PostPosted: Wed Jan 18, 2012 9:55 am    Post subject: Reply with quote

Quote:
You're reading my mind, Friend woundwort, regarding the systematic ethnic cleansing and displacement of the American Indian by the United States in the 19th century.


Certainly, but – as with Pulpculture and Dispatches - not drawing the same conclusion. Ethnic cleansing is a translated term which dates from the 1980s (and even then it was as originally a statement of approval), some 100 years after the USA tribe's expansionism. Any historical analysis which views the past through a telescope from the present is flawed from the outset.

If I were going to do stuff like that, I’d compare the Cheyenne who executed recumbent Cavalry officers and then desecrated their bodies to those US Marines who were filmed urinating on dead Talebs. I won’t, because it’d be flawed to attempt to present the latter's conduct in a more favourable light by referring to the standards of a more violent age.

The events surrounding the expansion of the USA tribe (see what I’m doing there?) were unremarkable for the period, and a lot better than some examples; notably Tsarist Russia’s expansion into the Caucasus and Central Asia, or Belgian and German expansion in Africa. Some examples of the USA tribe’s behaviour were worse than others, but this was recorded _at_ _the_ _time_ implying a sense of restraint from contemporaries.

Tsarist Russia’s conduct was appalling, and Tolstoy wrote about his experiences as an artillery officer in Chechnya in his book Haj Murad. If you want to look at real, concerted genocide, look at German’s conduct towards the Herero and Nama tribes at the turn of the 20th Century: German administrators found they were quite good at mass extermination.

And the Congo Free State was just bonkers. The depravity there resulted in other European States forcing Belgium to take it on as a colony, and helped along nascent international law.

Compared to this, the USA tribe was just another territorial expansion which had been seen across the continent with other tribes. There was not a pre-Lapsarian period until c. 1850… the Lakotas, the Comanches, the Sioux were all at it. I won’t judge them unfavourably against another tribe, because that would smack of double standards and seeing one 'race' as superior or inferior to another.

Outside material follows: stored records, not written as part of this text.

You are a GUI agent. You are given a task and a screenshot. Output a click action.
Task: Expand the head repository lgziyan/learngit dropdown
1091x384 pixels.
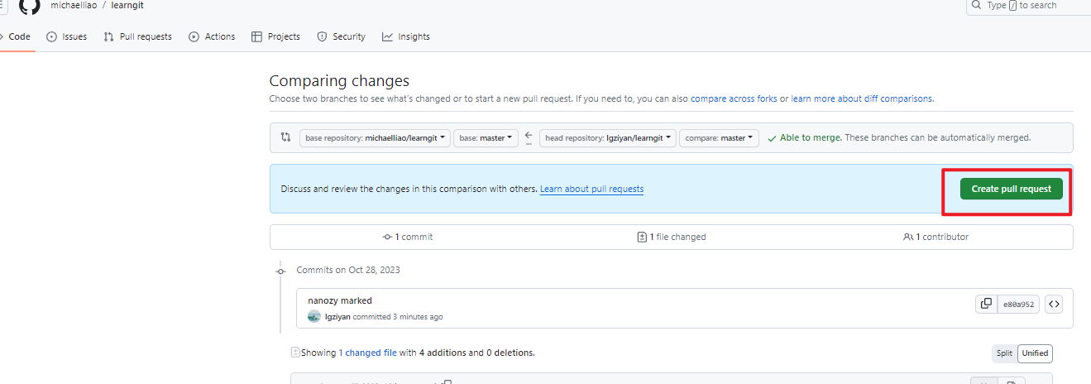click(608, 138)

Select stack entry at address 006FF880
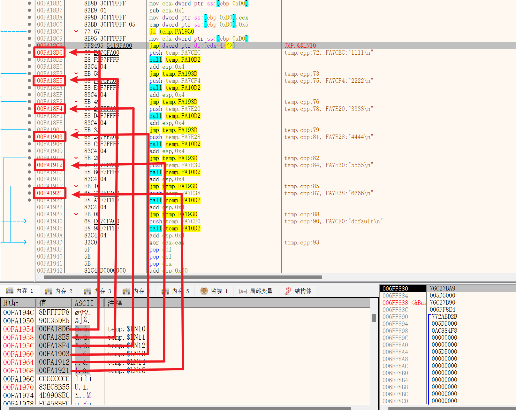pos(395,289)
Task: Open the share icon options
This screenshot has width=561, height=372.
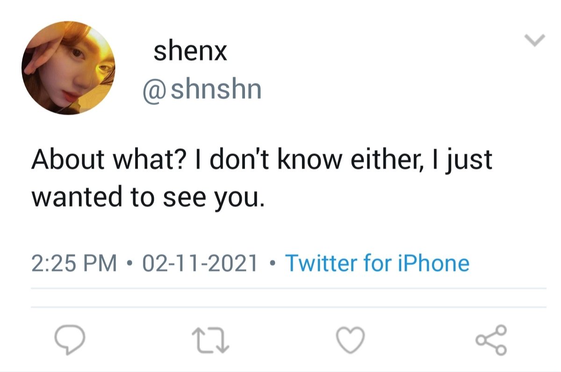Action: (491, 339)
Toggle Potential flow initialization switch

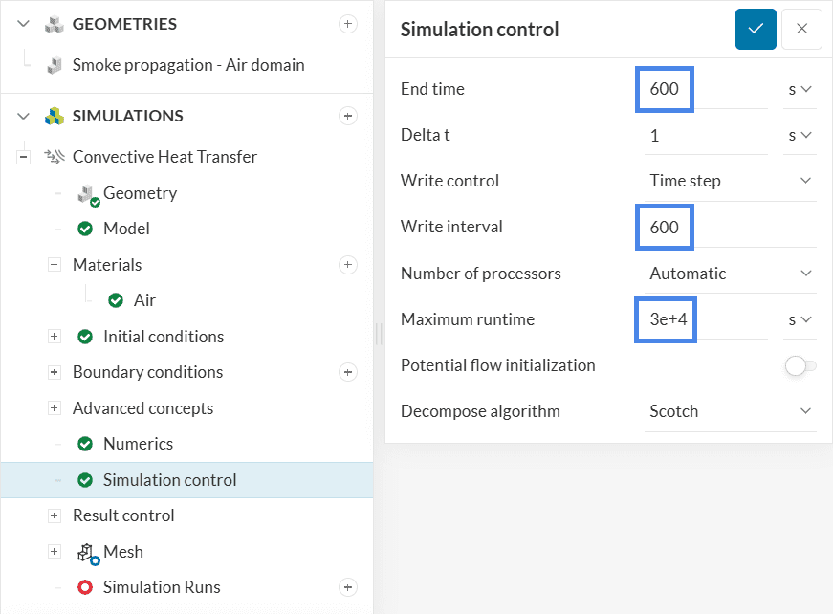(x=800, y=365)
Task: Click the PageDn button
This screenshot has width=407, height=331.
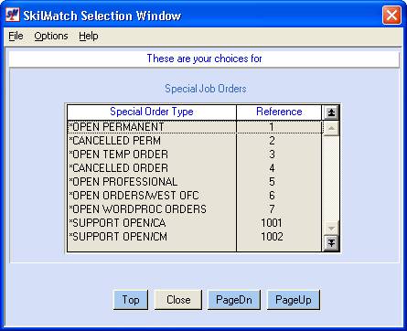Action: 234,300
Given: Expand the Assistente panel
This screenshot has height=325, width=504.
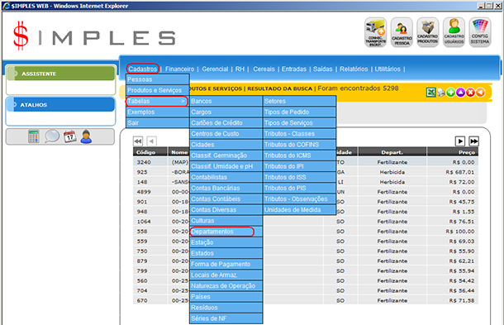Looking at the screenshot, I should (61, 74).
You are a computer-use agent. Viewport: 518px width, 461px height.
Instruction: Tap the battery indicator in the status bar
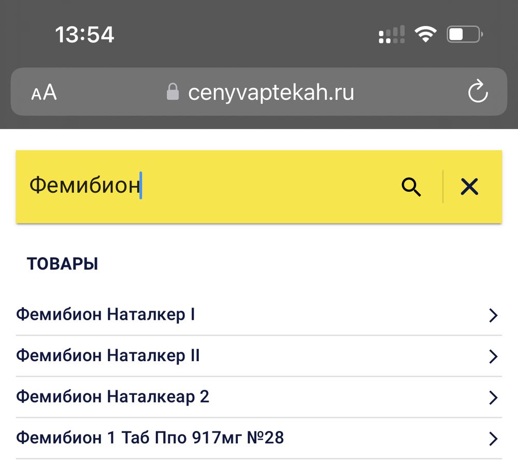click(x=464, y=34)
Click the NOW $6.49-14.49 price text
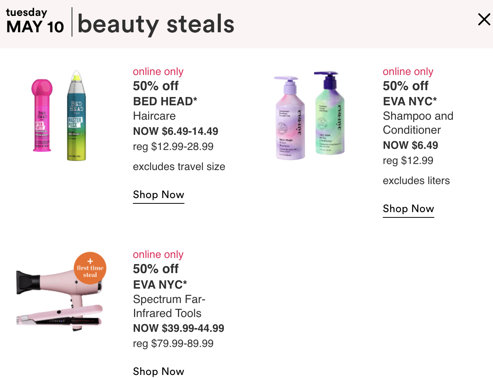The image size is (493, 378). point(176,131)
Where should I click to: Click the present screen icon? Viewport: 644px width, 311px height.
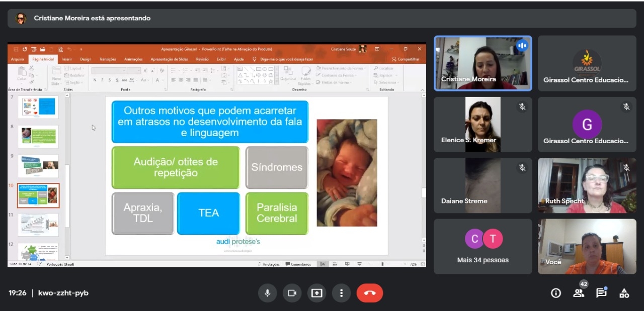click(316, 293)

Then there’s the fascination with Indian culture(s) which can be found amongst the USA tribe. From little Willie Sherman’s parents calling their son Tecumseh to girls admiring Pocahontas to sell-out print-runs of the Song of Hiawatha to the multitude of Indian placenames… it would be a bit like Himmler calling his children Moshe and Golda and taking them to Shlomo Aleicham themeparks and promising them a mikveh in the back-garden.

If, as you say, the USA tribe hadn't learned the lessons of the 19th Century, the Wounded Knee Incident of 1973 would have been a repeat of 1890. It wasn't.

Quote:
It was enough to make me be ashamed to be called an American.


Why should you feel any responsible for stuff which happened before you, your parents, maybe even your grandparents and beyond were born? And, I’d hazard a guess that you don’t feel enough shame to place yourself in a subservient position to the descendents of American Indians… I don’t mean the ones who make-up double percentage points of the American population, I mean the ‘full bloods’ who meet the criteria of this reverse-Powellite definition which reduces them to noble victims.

Yes, you visit their museums. Yes, you say how sorry you are. Yes, they welcome you… because they are in no position to rebel. Will you relinquish your property and assets and salary which comes from what happened when their great-great-[…]-grandparents were alive?

Will you decamp to whichever part of the Old World your forebearers came from? And, then start fretting about population displacements here.

Of course, I don’t think these are serious question either.

Quote:
"Zionism" has overtones of similar underlying meanings in relation to its percetion of the Palestinain Arab.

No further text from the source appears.